BACKGROUND: Illicit synthetic drugs (ISD), including synthetic cathinones (“bath salts”) and synthetic cannabinoids (“synthetic marijuana”) have become popular substances of abuse in recent years. ISD diagnoses are challenging, as new compounds are not detected by standard toxicology screens. Since 2010, ISD use has become a concern for emergency departments in Duluth, MN (population 86,000). In 2013, the Minnesota Department of Health initiated an exploratory epidemiologic investigation into the health care burden of ISD.
METHODS: The investigation utilized a case series design, with a convenience sample of people with suspected ISD use treated in EDs at two Duluth-area hospitals from January through September 2013. Cases were identified by poison center data or physician recall. Data were collected through medical record review. A positive case was defined as having ISD recorded in the medical record. A nested case series of 36 subjects was further examined for diagnosis codes.

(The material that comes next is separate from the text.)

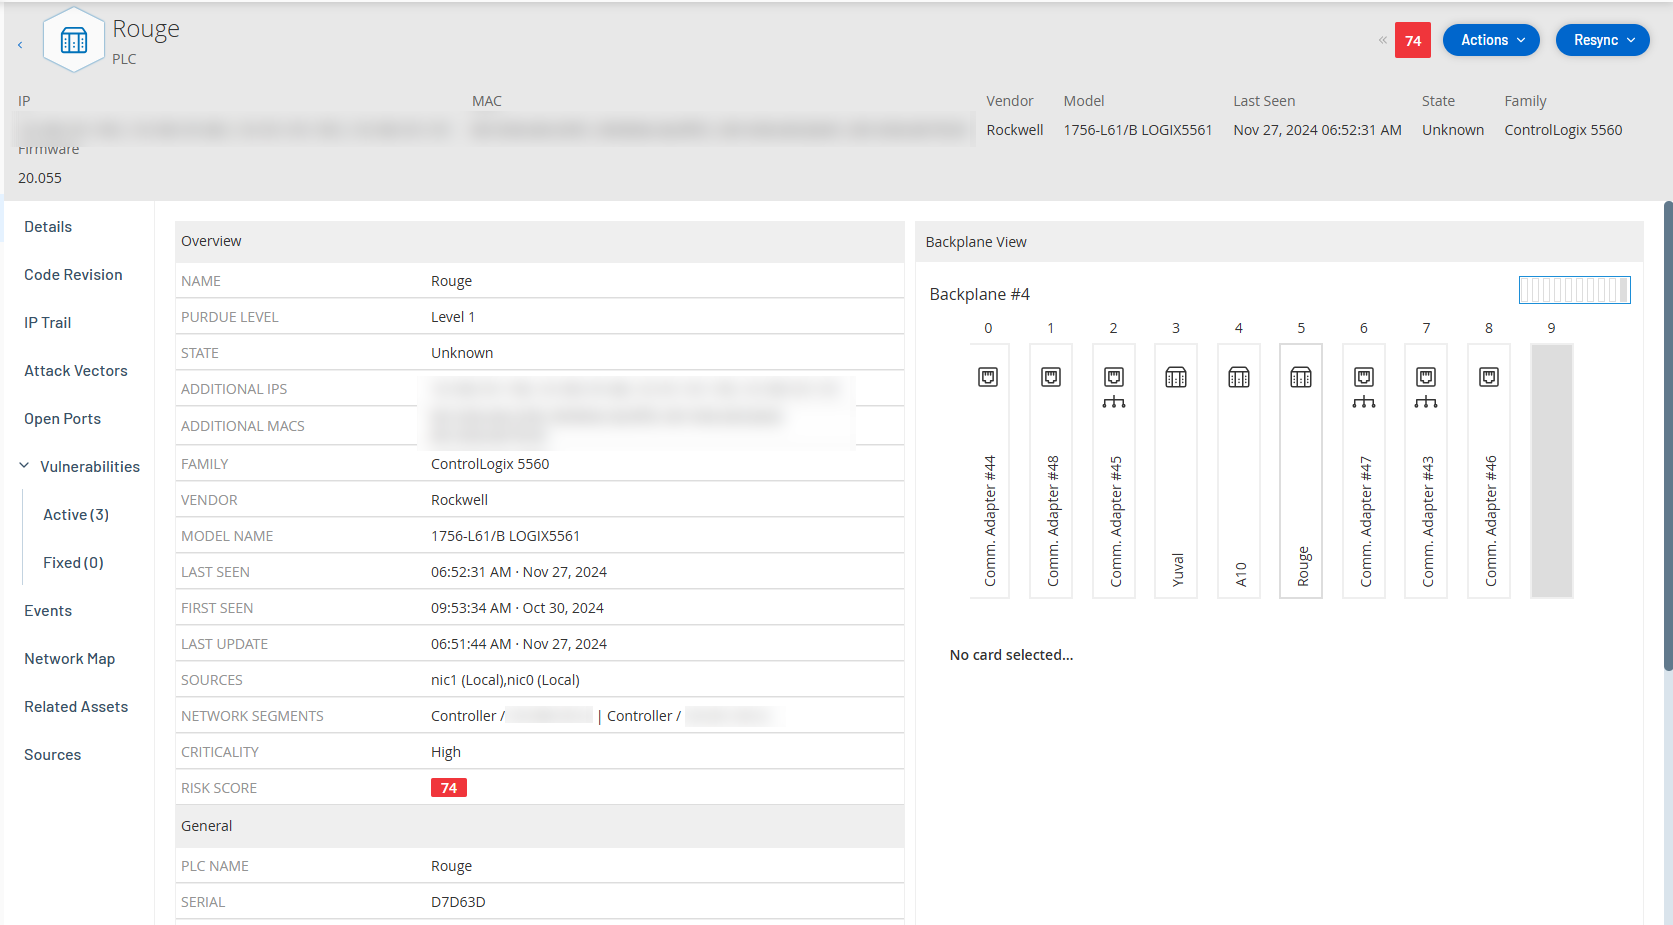
Task: Select the Rouge PLC card in slot 5
Action: 1301,471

RESULTS: Of 78 cases reviewed, 58 (74%) patients reported having used ISD: 38 (66%) used cannabinoids, 15 (26%) cathinones, and 5 (9%) used both; 58 (74%) had a history of polysubstance use; and 54 (69%) were male. The median age was 34 (range 12 to 73) years; 52 (67%) were unemployed. Most patients utilized external resources to arrive at the hospital: 36 (46%) by police escort and 23 (29%) by ambulance. The most common signs/symptoms experienced by cases included agitation, violent/bizarre behavior, anxiety, anger/aggression, hallucinations and confusion. Of hospitalized cases, 18 (23%) patients were admitted to the intensive care unit; 24 (31%) to the psychiatric unit, and 2 (3%) to general medicine. Median length of stay was 4 (range 1-39) days. Diagnosis codes were distributed disparately amongst cases, and included respiratory failure, renal failure, rhabdomyolysis, cannabis abuse and others. There were no codes for synthetic drug use.

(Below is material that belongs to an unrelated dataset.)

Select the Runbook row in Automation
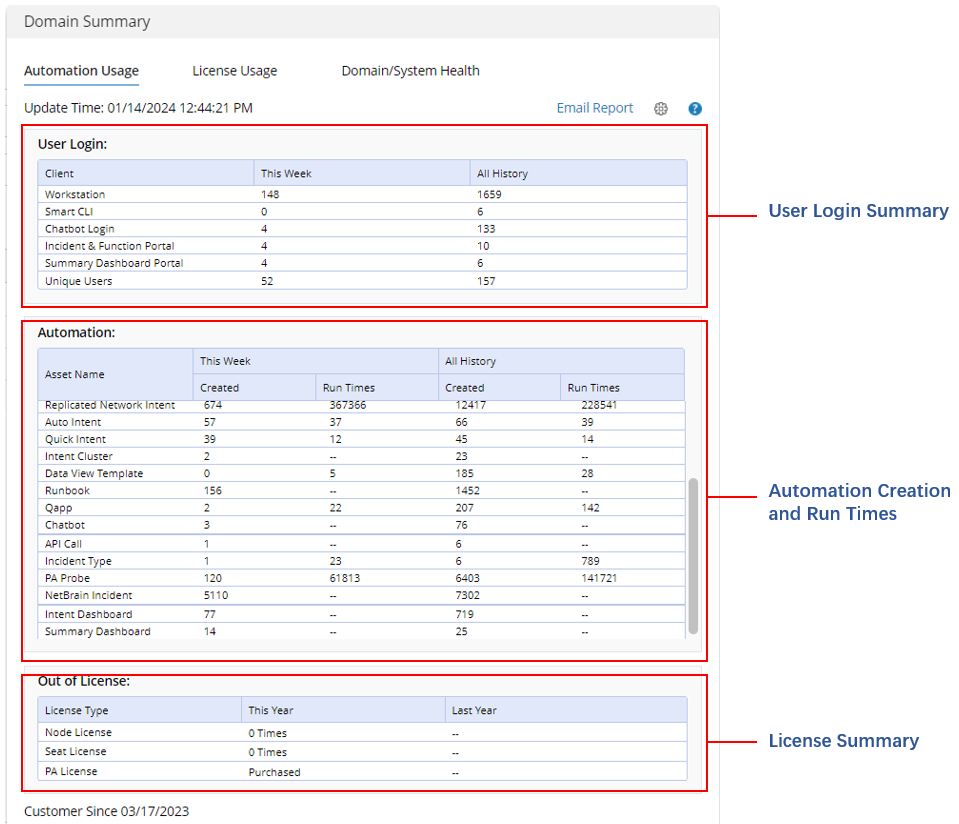Viewport: 959px width, 824px height. [66, 491]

CONCLUSIONS: At least 78 ISD cases were evaluated in a 9-month period. ISD cases were generally male, age in mid-30s, and unemployed. ISD use was associated with a high hospitalization rate, including intensive care. Symptoms for cathinones and cannabinoids overlapped and typically included agitation, violent and bizarre behavior. Most cases had a history of polysubstance use, suggesting ISD use is an indicator of an existing polysubstance use issue. Specific ISD diagnostic codes were not available, which complicated the tasks of identifying cases, and estimating incidence and healthcare burden. Strategies such as adding a code as part of the annual code updates would further enable ISD investigations.